- About this task:
Exact transcript, pictures excluded: write out every record below.

- Data for this exercise:
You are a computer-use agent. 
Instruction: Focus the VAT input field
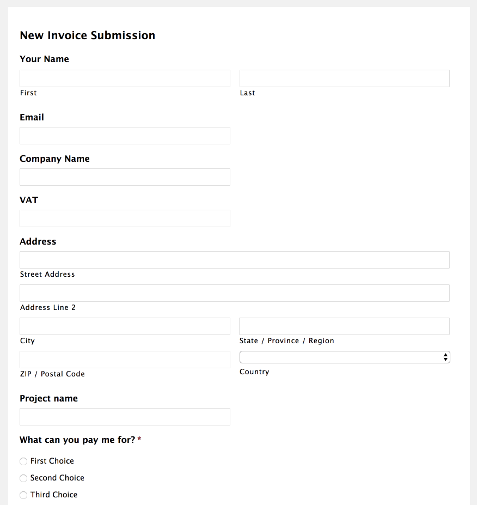pyautogui.click(x=125, y=218)
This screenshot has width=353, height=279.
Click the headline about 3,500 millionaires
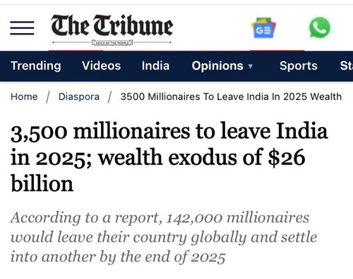point(169,156)
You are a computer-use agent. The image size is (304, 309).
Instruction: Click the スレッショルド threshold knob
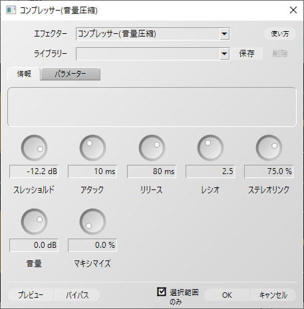pyautogui.click(x=34, y=148)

- Output of the task:
You are a computer-use agent. 
Instruction: Focus the VAT input field
pyautogui.click(x=125, y=218)
This screenshot has width=353, height=279.
Click the headline about 3,500 millionaires
point(169,156)
You are a computer-use agent. The image size is (304, 309).
Instruction: Click the スレッショルド threshold knob
pyautogui.click(x=34, y=148)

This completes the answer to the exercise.